▶ Problem requirements
Your answer must be the full set of entries, reproduced exactly.

* * * *

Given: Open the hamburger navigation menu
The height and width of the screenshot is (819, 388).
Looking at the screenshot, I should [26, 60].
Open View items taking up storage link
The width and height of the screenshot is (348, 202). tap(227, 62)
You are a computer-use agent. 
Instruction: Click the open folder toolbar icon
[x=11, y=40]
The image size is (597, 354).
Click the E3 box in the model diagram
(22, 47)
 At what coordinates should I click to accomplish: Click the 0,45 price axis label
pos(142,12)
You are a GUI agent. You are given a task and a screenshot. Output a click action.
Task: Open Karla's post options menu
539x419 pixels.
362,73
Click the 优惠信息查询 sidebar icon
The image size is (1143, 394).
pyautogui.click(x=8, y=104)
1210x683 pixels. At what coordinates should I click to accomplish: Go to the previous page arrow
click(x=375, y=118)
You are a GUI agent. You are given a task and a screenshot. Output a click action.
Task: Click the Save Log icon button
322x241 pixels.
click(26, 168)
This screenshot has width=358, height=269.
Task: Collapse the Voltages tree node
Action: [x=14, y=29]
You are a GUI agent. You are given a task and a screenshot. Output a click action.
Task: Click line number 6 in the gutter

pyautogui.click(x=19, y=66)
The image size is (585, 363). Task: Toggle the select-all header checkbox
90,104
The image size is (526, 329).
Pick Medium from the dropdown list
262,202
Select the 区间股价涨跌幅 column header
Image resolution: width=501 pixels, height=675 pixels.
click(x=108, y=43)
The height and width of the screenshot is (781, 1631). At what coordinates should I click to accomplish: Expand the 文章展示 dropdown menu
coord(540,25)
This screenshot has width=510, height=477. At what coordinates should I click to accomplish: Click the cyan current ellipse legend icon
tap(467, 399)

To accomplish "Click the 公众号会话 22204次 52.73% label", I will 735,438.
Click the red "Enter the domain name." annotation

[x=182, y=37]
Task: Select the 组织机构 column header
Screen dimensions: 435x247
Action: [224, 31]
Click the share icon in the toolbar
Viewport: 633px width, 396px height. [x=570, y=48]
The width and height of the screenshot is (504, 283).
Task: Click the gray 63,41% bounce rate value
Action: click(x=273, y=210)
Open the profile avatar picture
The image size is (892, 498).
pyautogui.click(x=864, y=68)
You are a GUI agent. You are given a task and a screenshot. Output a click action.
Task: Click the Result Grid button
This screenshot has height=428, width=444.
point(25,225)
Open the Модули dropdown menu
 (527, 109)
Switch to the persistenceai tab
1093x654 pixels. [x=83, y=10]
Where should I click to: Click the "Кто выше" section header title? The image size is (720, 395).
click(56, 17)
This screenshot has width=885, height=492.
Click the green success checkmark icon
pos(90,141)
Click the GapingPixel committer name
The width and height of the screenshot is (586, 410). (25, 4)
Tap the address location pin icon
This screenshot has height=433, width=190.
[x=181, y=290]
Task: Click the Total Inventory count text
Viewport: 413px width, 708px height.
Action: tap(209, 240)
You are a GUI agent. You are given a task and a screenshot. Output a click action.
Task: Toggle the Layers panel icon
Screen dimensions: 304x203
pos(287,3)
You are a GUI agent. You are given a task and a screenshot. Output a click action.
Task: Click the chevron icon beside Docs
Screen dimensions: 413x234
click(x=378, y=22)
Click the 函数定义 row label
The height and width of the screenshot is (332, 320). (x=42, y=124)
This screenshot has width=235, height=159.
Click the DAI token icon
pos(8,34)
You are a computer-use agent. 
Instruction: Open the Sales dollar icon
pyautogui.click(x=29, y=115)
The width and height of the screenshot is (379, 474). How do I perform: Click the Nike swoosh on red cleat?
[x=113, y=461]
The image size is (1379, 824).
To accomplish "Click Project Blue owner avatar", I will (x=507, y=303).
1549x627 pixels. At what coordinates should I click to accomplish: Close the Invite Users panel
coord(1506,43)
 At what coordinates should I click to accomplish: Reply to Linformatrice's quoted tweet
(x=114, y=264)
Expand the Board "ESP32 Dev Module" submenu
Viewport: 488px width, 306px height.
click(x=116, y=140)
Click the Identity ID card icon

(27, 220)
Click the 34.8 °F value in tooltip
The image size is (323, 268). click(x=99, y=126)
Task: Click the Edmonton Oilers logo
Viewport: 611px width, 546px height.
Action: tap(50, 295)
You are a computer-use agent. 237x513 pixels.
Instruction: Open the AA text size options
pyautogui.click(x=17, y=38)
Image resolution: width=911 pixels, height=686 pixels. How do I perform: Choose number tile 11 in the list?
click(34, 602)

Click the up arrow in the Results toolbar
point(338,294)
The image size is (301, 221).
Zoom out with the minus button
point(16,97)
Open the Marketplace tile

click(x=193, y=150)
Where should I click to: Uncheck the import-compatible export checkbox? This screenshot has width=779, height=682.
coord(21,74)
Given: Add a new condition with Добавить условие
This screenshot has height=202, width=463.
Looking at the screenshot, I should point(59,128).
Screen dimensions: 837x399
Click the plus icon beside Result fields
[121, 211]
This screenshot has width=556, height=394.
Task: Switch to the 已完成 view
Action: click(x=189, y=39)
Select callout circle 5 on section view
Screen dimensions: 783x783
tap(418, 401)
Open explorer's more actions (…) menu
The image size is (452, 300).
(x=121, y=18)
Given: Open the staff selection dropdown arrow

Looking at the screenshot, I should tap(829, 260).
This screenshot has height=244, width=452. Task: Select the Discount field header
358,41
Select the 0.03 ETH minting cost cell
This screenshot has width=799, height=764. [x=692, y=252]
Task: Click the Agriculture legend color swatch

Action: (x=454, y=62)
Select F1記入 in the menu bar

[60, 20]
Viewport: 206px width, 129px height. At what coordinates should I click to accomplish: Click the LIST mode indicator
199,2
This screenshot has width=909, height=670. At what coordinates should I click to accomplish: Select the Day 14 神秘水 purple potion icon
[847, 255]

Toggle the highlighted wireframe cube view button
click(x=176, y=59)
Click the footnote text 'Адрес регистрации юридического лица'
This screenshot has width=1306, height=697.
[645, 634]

* * * *

▶ Response box
Given: Open the hamburger navigation menu
The height and width of the screenshot is (819, 388).
Looking at the screenshot, I should [26, 60].
Open View items taking up storage link
The width and height of the screenshot is (348, 202). tap(227, 62)
You are a computer-use agent. 
Instruction: Click the open folder toolbar icon
[x=11, y=40]
The image size is (597, 354).
Click the E3 box in the model diagram
(22, 47)
 At what coordinates should I click to accomplish: Click the 0,45 price axis label
pos(142,12)
You are a GUI agent. You are given a task and a screenshot. Output a click action.
Task: Open Karla's post options menu
539x419 pixels.
362,73
Click the 优惠信息查询 sidebar icon
The image size is (1143, 394).
pyautogui.click(x=8, y=104)
1210x683 pixels. At what coordinates should I click to accomplish: Go to the previous page arrow
click(x=375, y=118)
You are a GUI agent. You are given a task and a screenshot. Output a click action.
Task: Click the Save Log icon button
322x241 pixels.
click(26, 168)
This screenshot has width=358, height=269.
Task: Collapse the Voltages tree node
Action: [x=14, y=29]
You are a GUI agent. You are given a task and a screenshot. Output a click action.
Task: Click line number 6 in the gutter

pyautogui.click(x=19, y=66)
The image size is (585, 363). Task: Toggle the select-all header checkbox
90,104
The image size is (526, 329).
Pick Medium from the dropdown list
262,202
Select the 区间股价涨跌幅 column header
Image resolution: width=501 pixels, height=675 pixels.
click(x=108, y=43)
The height and width of the screenshot is (781, 1631). At what coordinates should I click to accomplish: Expand the 文章展示 dropdown menu
coord(540,25)
This screenshot has width=510, height=477. At what coordinates should I click to accomplish: Click the cyan current ellipse legend icon
tap(467, 399)

To accomplish "Click the 公众号会话 22204次 52.73% label", I will 735,438.
Click the red "Enter the domain name." annotation

[x=182, y=37]
Task: Select the 组织机构 column header
Screen dimensions: 435x247
Action: [224, 31]
Click the share icon in the toolbar
Viewport: 633px width, 396px height. [x=570, y=48]
The width and height of the screenshot is (504, 283).
Task: Click the gray 63,41% bounce rate value
Action: click(x=273, y=210)
Open the profile avatar picture
The image size is (892, 498).
pyautogui.click(x=864, y=68)
You are a GUI agent. You are given a task and a screenshot. Output a click action.
Task: Click the Result Grid button
This screenshot has height=428, width=444.
point(25,225)
Open the Модули dropdown menu
 (527, 109)
Switch to the persistenceai tab
1093x654 pixels. [x=83, y=10]
Where should I click to: Click the "Кто выше" section header title? The image size is (720, 395).
click(56, 17)
This screenshot has width=885, height=492.
Click the green success checkmark icon
pos(90,141)
Click the GapingPixel committer name
The width and height of the screenshot is (586, 410). (25, 4)
Tap the address location pin icon
This screenshot has height=433, width=190.
[x=181, y=290]
Task: Click the Total Inventory count text
Viewport: 413px width, 708px height.
Action: tap(209, 240)
You are a GUI agent. You are given a task and a screenshot. Output a click action.
Task: Toggle the Layers panel icon
Screen dimensions: 304x203
pos(287,3)
You are a GUI agent. You are given a task and a screenshot. Output a click action.
Task: Click the chevron icon beside Docs
Screen dimensions: 413x234
click(x=378, y=22)
Click the 函数定义 row label
The height and width of the screenshot is (332, 320). (x=42, y=124)
This screenshot has width=235, height=159.
Click the DAI token icon
pos(8,34)
You are a computer-use agent. 
Instruction: Open the Sales dollar icon
pyautogui.click(x=29, y=115)
The width and height of the screenshot is (379, 474). How do I perform: Click the Nike swoosh on red cleat?
[x=113, y=461]
The image size is (1379, 824).
To accomplish "Click Project Blue owner avatar", I will (x=507, y=303).
1549x627 pixels. At what coordinates should I click to accomplish: Close the Invite Users panel
coord(1506,43)
 At what coordinates should I click to accomplish: Reply to Linformatrice's quoted tweet
(x=114, y=264)
Expand the Board "ESP32 Dev Module" submenu
Viewport: 488px width, 306px height.
click(x=116, y=140)
Click the Identity ID card icon

(27, 220)
Click the 34.8 °F value in tooltip
The image size is (323, 268). click(x=99, y=126)
Task: Click the Edmonton Oilers logo
Viewport: 611px width, 546px height.
Action: tap(50, 295)
You are a computer-use agent. 237x513 pixels.
Instruction: Open the AA text size options
pyautogui.click(x=17, y=38)
Image resolution: width=911 pixels, height=686 pixels. How do I perform: Choose number tile 11 in the list?
click(34, 602)

Click the up arrow in the Results toolbar
point(338,294)
The image size is (301, 221).
Zoom out with the minus button
point(16,97)
Open the Marketplace tile

click(x=193, y=150)
Where should I click to: Uncheck the import-compatible export checkbox? This screenshot has width=779, height=682.
coord(21,74)
Given: Add a new condition with Добавить условие
This screenshot has height=202, width=463.
Looking at the screenshot, I should point(59,128).
Screen dimensions: 837x399
Click the plus icon beside Result fields
[121, 211]
This screenshot has width=556, height=394.
Task: Switch to the 已完成 view
Action: click(x=189, y=39)
Select callout circle 5 on section view
Screen dimensions: 783x783
tap(418, 401)
Open explorer's more actions (…) menu
The image size is (452, 300).
(x=121, y=18)
Given: Open the staff selection dropdown arrow

Looking at the screenshot, I should tap(829, 260).
This screenshot has height=244, width=452. Task: Select the Discount field header
358,41
Select the 0.03 ETH minting cost cell
This screenshot has width=799, height=764. [x=692, y=252]
Task: Click the Agriculture legend color swatch

Action: (x=454, y=62)
Select F1記入 in the menu bar

[60, 20]
Viewport: 206px width, 129px height. At what coordinates should I click to accomplish: Click the LIST mode indicator
199,2
This screenshot has width=909, height=670. At what coordinates should I click to accomplish: Select the Day 14 神秘水 purple potion icon
[847, 255]

Toggle the highlighted wireframe cube view button
click(x=176, y=59)
Click the footnote text 'Адрес регистрации юридического лица'
This screenshot has width=1306, height=697.
[645, 634]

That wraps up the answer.